Aldus vastgesteld door mrs. J.P.A. Boersma, voorzitter, D.B. Bijl en E.M. Vrouwenvelder leden van de belastingkamer, in tegenwoordigheid van mr. M.H.A. Brands als griffier. De beslissing is op 15 januari 2007 in het openbaar uitgesproken.
Tegen deze uitspraak kan binnen zes weken na de verzenddatum beroep in cassatie worden ingesteld bij de Hoge Raad der Nederlanden (belastingkamer), Postbus 20303, 2500 EH Den Haag. Daarbij moet het volgende in acht worden genomen:
1 - bij het beroepschrift wordt een afschrift van deze uitspraak overgelegd.

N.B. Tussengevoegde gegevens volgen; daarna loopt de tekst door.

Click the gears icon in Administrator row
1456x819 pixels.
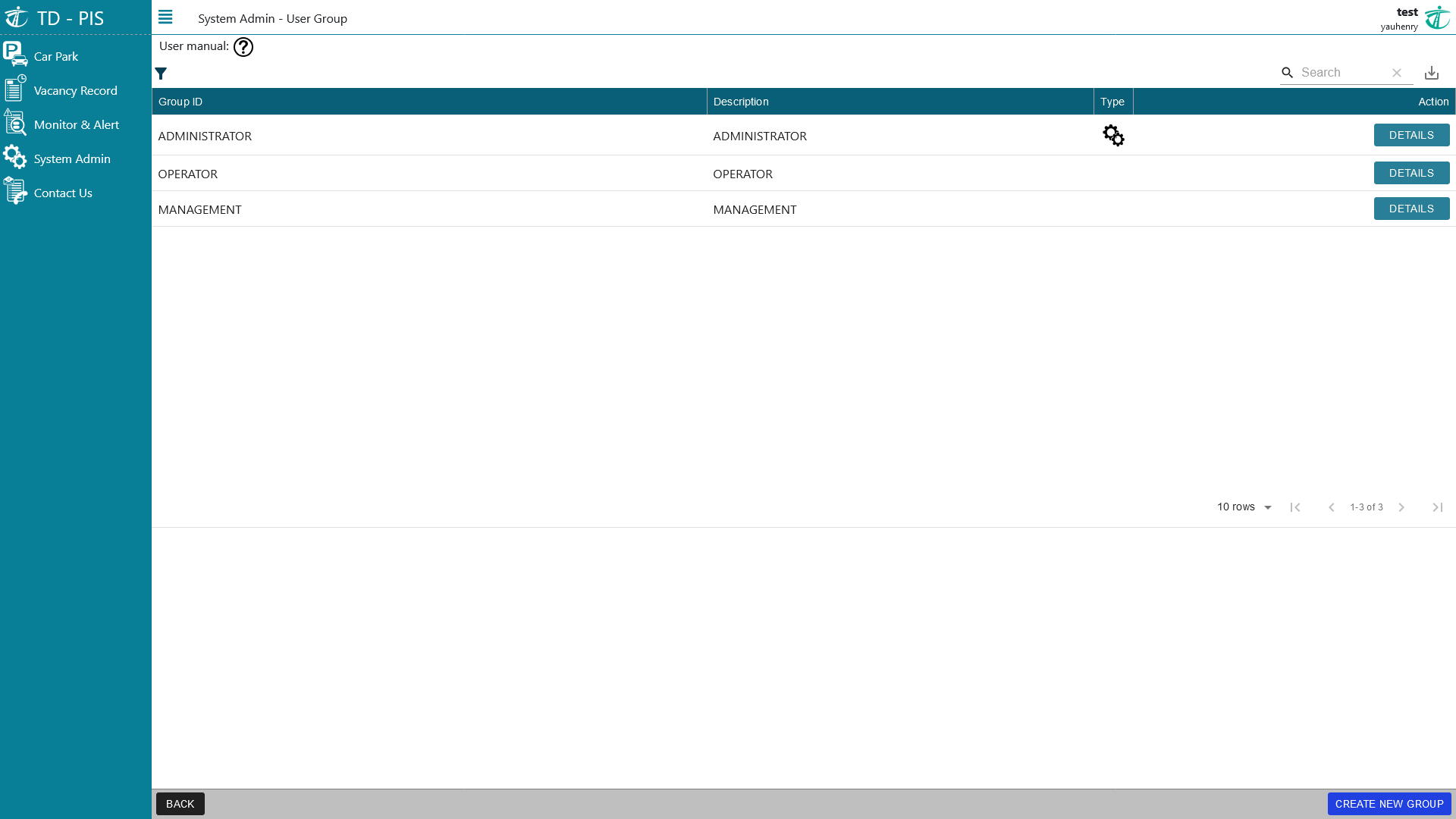1113,136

2 - het beroepschrift moet ondertekend zijn en ten minste het volgende vermelden:
a. de naam en het adres van de indiener;
b. een dagtekening;
c. een omschrijving van de uitspraak waartegen het beroep in cassatie is gericht;
d. de gronden van het beroep in cassatie.
Voor het instellen van beroep in cassatie is griffierecht verschuldigd. Na het instellen van beroep in cassatie ontvangt de indiener een nota griffierecht van de griffier van de Hoge Raad.
In het cassatieberoepschrift kan de Hoge Raad verzocht worden om de wederpartij te veroordelen in de proceskosten.